Singly or in concert, these arguments make three fallacious assumptions.
One is that the West is a homogeneous entity undifferentiated in terms of class, intellect, morality and political ideology, and that this entity has global hegemony as its goal. Yet one need only visit any museum where medieval and renaissance Europe's torture instruments are displayed to appreciate the bestial lengths to which Europe's leaders went to discourage propagation of democratic ideas. This historical fact points to an important distinction - even though the modern concept of human rights was developed in the geographical space of Europe, it does not mean that human rights are a natural product of European culture.
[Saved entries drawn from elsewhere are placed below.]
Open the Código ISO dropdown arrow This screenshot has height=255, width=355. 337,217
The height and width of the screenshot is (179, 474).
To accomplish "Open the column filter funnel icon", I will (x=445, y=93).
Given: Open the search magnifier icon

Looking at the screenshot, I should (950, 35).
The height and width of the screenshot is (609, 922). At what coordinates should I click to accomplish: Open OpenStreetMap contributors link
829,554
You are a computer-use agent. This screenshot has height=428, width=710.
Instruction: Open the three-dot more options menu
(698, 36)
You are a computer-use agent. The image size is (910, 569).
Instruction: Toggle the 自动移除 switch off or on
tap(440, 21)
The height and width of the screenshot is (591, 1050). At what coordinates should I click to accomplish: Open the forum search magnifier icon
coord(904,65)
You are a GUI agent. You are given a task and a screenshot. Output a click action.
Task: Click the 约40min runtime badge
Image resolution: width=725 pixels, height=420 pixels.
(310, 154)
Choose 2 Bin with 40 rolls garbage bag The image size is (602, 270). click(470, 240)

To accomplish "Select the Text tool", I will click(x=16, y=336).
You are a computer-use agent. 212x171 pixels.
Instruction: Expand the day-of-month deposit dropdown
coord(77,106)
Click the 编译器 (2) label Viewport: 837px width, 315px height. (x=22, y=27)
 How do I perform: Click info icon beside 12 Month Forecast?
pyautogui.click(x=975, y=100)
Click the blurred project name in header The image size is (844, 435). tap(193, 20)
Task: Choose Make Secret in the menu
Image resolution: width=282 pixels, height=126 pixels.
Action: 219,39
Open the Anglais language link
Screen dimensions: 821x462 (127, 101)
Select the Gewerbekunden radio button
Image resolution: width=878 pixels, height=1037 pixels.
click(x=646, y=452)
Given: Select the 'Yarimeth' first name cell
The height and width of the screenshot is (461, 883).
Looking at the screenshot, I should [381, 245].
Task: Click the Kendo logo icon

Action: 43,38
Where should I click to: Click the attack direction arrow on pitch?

They were struggled for even in Europe. Over the years, the concept has been enriched , through word and deed, by people from different parts of the world, people who include Mahatma Gandhi and Nelson Mandela. Conversely, all ruling elites, African, Asian , European have , at some point, sought to defeat the concept or practice of human rights. Human rights, therefore, are the legacy of progressive humanity.
The other fallacy is the implication that regional interpretations of human rights have led to attainment - qualitatively - of the same human rights standards. Here one just needs to look at Africa's situation to appreciate the absurdity of such a claim. On the basis that different people required a human rights concept specific to their culture, many African states proscribed the allegedly divisive multipartyism of the West and adopted the 'consentaneous' single party model supposedly consistent with African culture.
The history of gross violations of human rights, the tragedies of civil strife, refugees and underdevelopment are the legacy of that relativist philosophy.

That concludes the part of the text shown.